ABOUT THIS TASK —
Each record needs to be echoed exactly; can you do that?

RECORDS FOR THIS TASK —
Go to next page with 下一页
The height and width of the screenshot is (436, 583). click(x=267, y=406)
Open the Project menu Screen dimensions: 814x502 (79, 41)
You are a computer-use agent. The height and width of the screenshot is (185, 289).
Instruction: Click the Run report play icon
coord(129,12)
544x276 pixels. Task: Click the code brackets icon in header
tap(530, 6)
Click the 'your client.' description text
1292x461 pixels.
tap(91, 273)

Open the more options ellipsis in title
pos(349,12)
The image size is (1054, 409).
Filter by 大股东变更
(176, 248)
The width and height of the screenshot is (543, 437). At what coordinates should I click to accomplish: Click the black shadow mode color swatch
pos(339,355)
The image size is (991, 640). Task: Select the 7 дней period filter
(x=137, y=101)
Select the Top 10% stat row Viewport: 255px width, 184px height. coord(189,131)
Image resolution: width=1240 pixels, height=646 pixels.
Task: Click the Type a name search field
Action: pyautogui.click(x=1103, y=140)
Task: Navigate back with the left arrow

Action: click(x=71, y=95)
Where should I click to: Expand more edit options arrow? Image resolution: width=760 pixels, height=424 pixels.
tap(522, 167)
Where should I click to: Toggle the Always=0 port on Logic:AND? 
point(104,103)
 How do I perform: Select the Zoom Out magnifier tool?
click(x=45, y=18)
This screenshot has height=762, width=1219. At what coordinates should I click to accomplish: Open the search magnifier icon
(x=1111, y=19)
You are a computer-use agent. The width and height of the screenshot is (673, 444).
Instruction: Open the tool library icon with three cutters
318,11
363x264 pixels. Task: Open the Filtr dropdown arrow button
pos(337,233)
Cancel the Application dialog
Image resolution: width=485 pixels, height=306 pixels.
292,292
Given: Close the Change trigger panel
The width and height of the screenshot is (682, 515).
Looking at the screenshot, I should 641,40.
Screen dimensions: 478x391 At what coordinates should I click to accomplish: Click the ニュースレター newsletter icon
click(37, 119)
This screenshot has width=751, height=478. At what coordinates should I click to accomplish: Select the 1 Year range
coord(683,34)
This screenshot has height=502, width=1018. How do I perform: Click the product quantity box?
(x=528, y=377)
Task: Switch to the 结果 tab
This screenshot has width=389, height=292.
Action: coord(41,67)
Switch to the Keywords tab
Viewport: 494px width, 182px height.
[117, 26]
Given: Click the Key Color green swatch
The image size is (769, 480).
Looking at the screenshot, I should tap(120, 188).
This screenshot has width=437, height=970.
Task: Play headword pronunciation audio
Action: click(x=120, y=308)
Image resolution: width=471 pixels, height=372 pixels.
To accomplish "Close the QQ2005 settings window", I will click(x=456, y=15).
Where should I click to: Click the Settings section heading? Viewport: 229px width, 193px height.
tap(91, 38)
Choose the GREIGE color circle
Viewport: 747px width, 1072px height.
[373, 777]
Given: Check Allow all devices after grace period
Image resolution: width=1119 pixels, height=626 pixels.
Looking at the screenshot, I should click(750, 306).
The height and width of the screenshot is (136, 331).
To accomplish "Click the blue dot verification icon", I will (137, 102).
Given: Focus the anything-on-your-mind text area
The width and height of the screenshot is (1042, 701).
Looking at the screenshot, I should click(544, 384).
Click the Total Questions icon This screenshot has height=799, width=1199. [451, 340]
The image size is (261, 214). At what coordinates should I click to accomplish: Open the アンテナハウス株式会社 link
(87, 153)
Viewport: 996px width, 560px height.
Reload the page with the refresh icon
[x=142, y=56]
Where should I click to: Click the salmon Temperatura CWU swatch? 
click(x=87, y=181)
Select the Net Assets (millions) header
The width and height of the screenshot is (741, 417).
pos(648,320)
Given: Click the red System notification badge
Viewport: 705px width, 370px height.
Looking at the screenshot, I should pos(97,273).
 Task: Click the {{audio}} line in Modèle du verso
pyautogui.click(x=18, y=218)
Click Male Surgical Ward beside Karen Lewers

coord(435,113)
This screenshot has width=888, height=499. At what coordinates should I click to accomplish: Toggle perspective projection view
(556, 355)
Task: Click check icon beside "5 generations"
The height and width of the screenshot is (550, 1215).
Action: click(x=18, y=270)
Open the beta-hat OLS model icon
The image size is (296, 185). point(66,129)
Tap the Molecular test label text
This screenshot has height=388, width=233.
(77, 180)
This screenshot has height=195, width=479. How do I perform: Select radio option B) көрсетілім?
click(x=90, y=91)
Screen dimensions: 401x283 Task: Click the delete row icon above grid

OUTPUT FOR THIS EXERCISE —
Go to next page with 下一页
The height and width of the screenshot is (436, 583). click(x=267, y=406)
Open the Project menu Screen dimensions: 814x502 (79, 41)
You are a computer-use agent. The height and width of the screenshot is (185, 289).
Instruction: Click the Run report play icon
coord(129,12)
544x276 pixels. Task: Click the code brackets icon in header
tap(530, 6)
Click the 'your client.' description text
1292x461 pixels.
tap(91, 273)

Open the more options ellipsis in title
pos(349,12)
The image size is (1054, 409).
Filter by 大股东变更
(176, 248)
The width and height of the screenshot is (543, 437). At what coordinates should I click to accomplish: Click the black shadow mode color swatch
pos(339,355)
The image size is (991, 640). Task: Select the 7 дней period filter
(x=137, y=101)
Select the Top 10% stat row Viewport: 255px width, 184px height. coord(189,131)
Image resolution: width=1240 pixels, height=646 pixels.
Task: Click the Type a name search field
Action: pyautogui.click(x=1103, y=140)
Task: Navigate back with the left arrow

Action: click(x=71, y=95)
Where should I click to: Expand more edit options arrow? Image resolution: width=760 pixels, height=424 pixels.
tap(522, 167)
Where should I click to: Toggle the Always=0 port on Logic:AND? 
point(104,103)
 How do I perform: Select the Zoom Out magnifier tool?
click(x=45, y=18)
This screenshot has height=762, width=1219. At what coordinates should I click to accomplish: Open the search magnifier icon
(x=1111, y=19)
You are a computer-use agent. The width and height of the screenshot is (673, 444).
Instruction: Open the tool library icon with three cutters
318,11
363x264 pixels. Task: Open the Filtr dropdown arrow button
pos(337,233)
Cancel the Application dialog
Image resolution: width=485 pixels, height=306 pixels.
292,292
Given: Close the Change trigger panel
The width and height of the screenshot is (682, 515).
Looking at the screenshot, I should 641,40.
Screen dimensions: 478x391 At what coordinates should I click to accomplish: Click the ニュースレター newsletter icon
click(37, 119)
This screenshot has width=751, height=478. At what coordinates should I click to accomplish: Select the 1 Year range
coord(683,34)
This screenshot has height=502, width=1018. How do I perform: Click the product quantity box?
(x=528, y=377)
Task: Switch to the 结果 tab
This screenshot has width=389, height=292.
Action: coord(41,67)
Switch to the Keywords tab
Viewport: 494px width, 182px height.
[117, 26]
Given: Click the Key Color green swatch
The image size is (769, 480).
Looking at the screenshot, I should tap(120, 188).
This screenshot has width=437, height=970.
Task: Play headword pronunciation audio
Action: click(x=120, y=308)
Image resolution: width=471 pixels, height=372 pixels.
To accomplish "Close the QQ2005 settings window", I will click(x=456, y=15).
Where should I click to: Click the Settings section heading? Viewport: 229px width, 193px height.
tap(91, 38)
Choose the GREIGE color circle
Viewport: 747px width, 1072px height.
[373, 777]
Given: Check Allow all devices after grace period
Image resolution: width=1119 pixels, height=626 pixels.
Looking at the screenshot, I should click(750, 306).
The height and width of the screenshot is (136, 331).
To accomplish "Click the blue dot verification icon", I will (137, 102).
Given: Focus the anything-on-your-mind text area
The width and height of the screenshot is (1042, 701).
Looking at the screenshot, I should click(544, 384).
Click the Total Questions icon This screenshot has height=799, width=1199. [451, 340]
The image size is (261, 214). At what coordinates should I click to accomplish: Open the アンテナハウス株式会社 link
(87, 153)
Viewport: 996px width, 560px height.
Reload the page with the refresh icon
[x=142, y=56]
Where should I click to: Click the salmon Temperatura CWU swatch? 
click(x=87, y=181)
Select the Net Assets (millions) header
The width and height of the screenshot is (741, 417).
pos(648,320)
Given: Click the red System notification badge
Viewport: 705px width, 370px height.
Looking at the screenshot, I should pos(97,273).
 Task: Click the {{audio}} line in Modèle du verso
pyautogui.click(x=18, y=218)
Click Male Surgical Ward beside Karen Lewers

coord(435,113)
This screenshot has width=888, height=499. At what coordinates should I click to accomplish: Toggle perspective projection view
(556, 355)
Task: Click check icon beside "5 generations"
The height and width of the screenshot is (550, 1215).
Action: click(x=18, y=270)
Open the beta-hat OLS model icon
The image size is (296, 185). point(66,129)
Tap the Molecular test label text
This screenshot has height=388, width=233.
(77, 180)
This screenshot has height=195, width=479. How do I perform: Select radio option B) көрсетілім?
click(x=90, y=91)
Screen dimensions: 401x283 Task: Click the delete row icon above grid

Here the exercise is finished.